Model
Electrolux ELTG7300***
Rank #524 means 523 of the 615 clothes dryer models we track cost less to run each year; the 31st efficiency percentile means it uses less energy for its size than 31% of those models.
What does the Electrolux ELTG7300*** cost to run per year?
Not many clothes dryer models we track cost more to run than the Electrolux ELTG7300***: about $128 a year, rank #524 of 615. Adjusted for size, it is only more efficient than 31% of clothes dryer models we track, so part of its running cost comes from its capacity rather than efficiency alone. The CEF figure of 3.48 on this model captures combined energy factor, the main efficiency lever ENERGY STAR tracks for this class.

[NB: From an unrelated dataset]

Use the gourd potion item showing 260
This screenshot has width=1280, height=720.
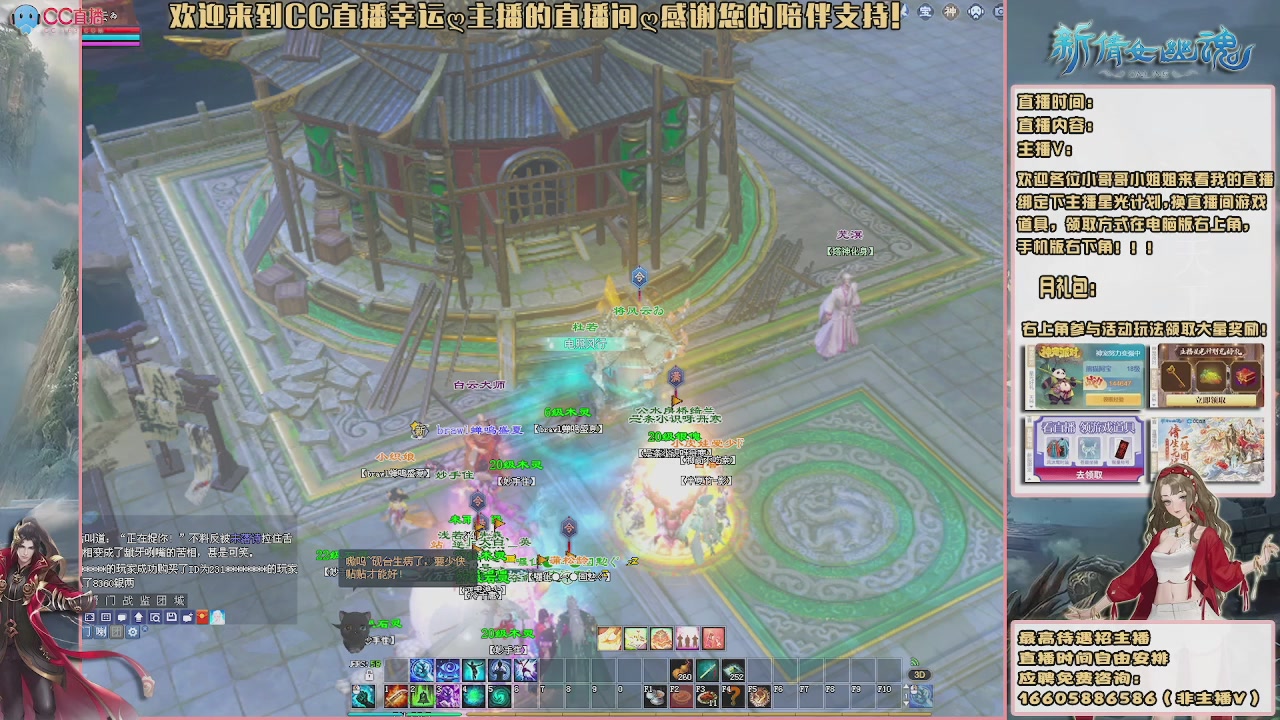point(681,669)
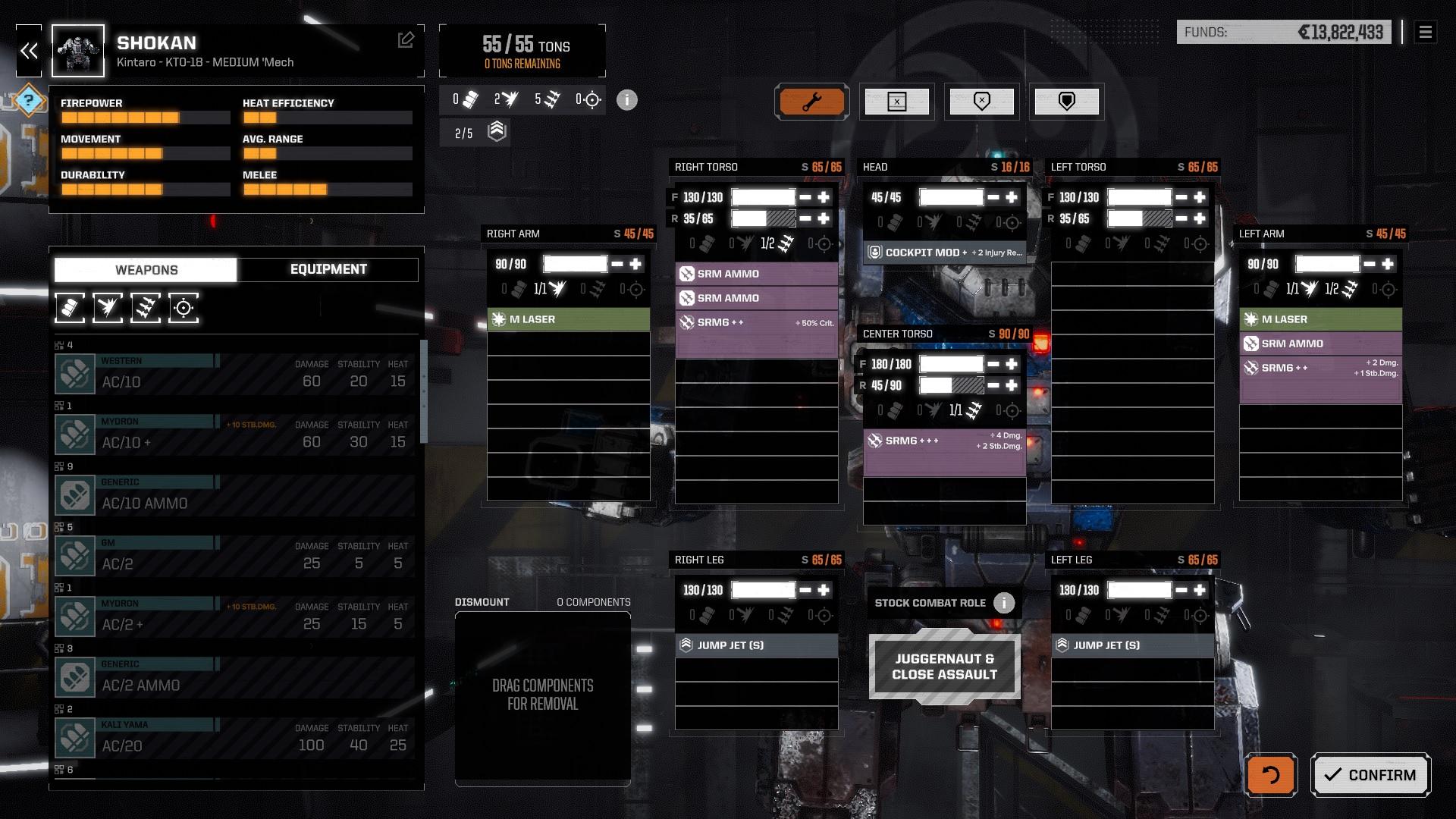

Immediately around it on the leaderboard, the Samsung DVG55CG75*** at $128/yr runs a little cheaper and the Electrolux ELTG7600*** at $128/yr runs a little more, a sense of how tightly models are packed at this point in the ranking. A clothes dryer typically stays in service for somewhere around 13 years; over that span, the Electrolux ELTG7300***'s $128/yr adds up to roughly $1664 in electricity alone, before purchase price or repairs.
Also sold as: Electrolux EFMG427****.
By the numbers
The Electrolux ELTG7300*** normalized against its whole class, so each figure means something.
What it costs you over time
Running cost is an every-year number, so it compounds. At $128/yr, here is what the Electrolux ELTG7300*** adds up to before purchase price, water, or repairs enter the math.
Left running for a decade at today's US average rate, the Electrolux ELTG7300*** costs about $1280. That is roughly $150 more than the class median, which would run closer to $1130 over the same ten years.
How the Electrolux ELTG7300*** compares
The clothes dryer class we track runs from $23 to $128 a year. At $128/yr, it runs about $15 a year above the class median of $113, and it is about $105 a year more than the cheapest clothes dryer to run at $23.
What drives its running cost
At 8 cu ft, the Electrolux ELTG7300*** is a large clothes dryer for its class, which spans 3.8 to 9.2 cu ft with a median of 7.4 cu ft, and larger clothes dryer models generally cost more to run than smaller ones in the same class, simply because there is more to keep cold, spin, heat, or light. Beyond size, its CEF of 3.48, below the class median of 3.93, is the class's own efficiency yardstick, combined energy factor, and it is what separates two similarly sized models with different running costs.
- Heat source and Combined Energy Factor (CEF). CEF combines drying performance with standby and off-mode energy use; for a given drum size, a higher CEF means less energy per pound of laundry dried, and heat-pump models usually post the highest figures in the class.
- Drum capacity. Drum capacity sets how much laundry one cycle can hold, and heating a bigger volume of air generally costs more energy per cycle.
Common questions
Is the Electrolux ELTG7300*** cheap to run?
Not especially. At $128 a year it ranks #524 of 615 clothes dryer models we track, in the pricier part of its class to run, though its size and features may still justify that for your needs.
How much does the Electrolux ELTG7300*** cost per month?
Roughly $10.63/mo, spreading the $128/yr estimate evenly across twelve months at $0.1856/kWh. Actual monthly bills swing with your rate and usage pattern.
How is this running-cost figure calculated?
We take the model's published annual energy use of 687 kWh from ENERGY STAR and multiply it by the US average residential electricity rate of $0.1856/kWh, giving about $128 a year. It is an electricity-only estimate and does not include purchase price, water, or installation.
How efficient is the Electrolux ELTG7300*** for its size?
31st percentile once size is factored in. That means its size-adjusted efficiency is not the main reason for the running-cost figure above; its capacity plays a large role too.
Cheaper to run in the same class
Source
ES_1021080_ELTG7300***_050920232214114_2915917View certified clothes dryer listingsENERGY STAR data as of July 2026Electrolux and ELTG7300*** are used here for identification only and are not endorsements. Figures are computed by WattWise Labs from public ENERGY STAR data, not measured in our own lab.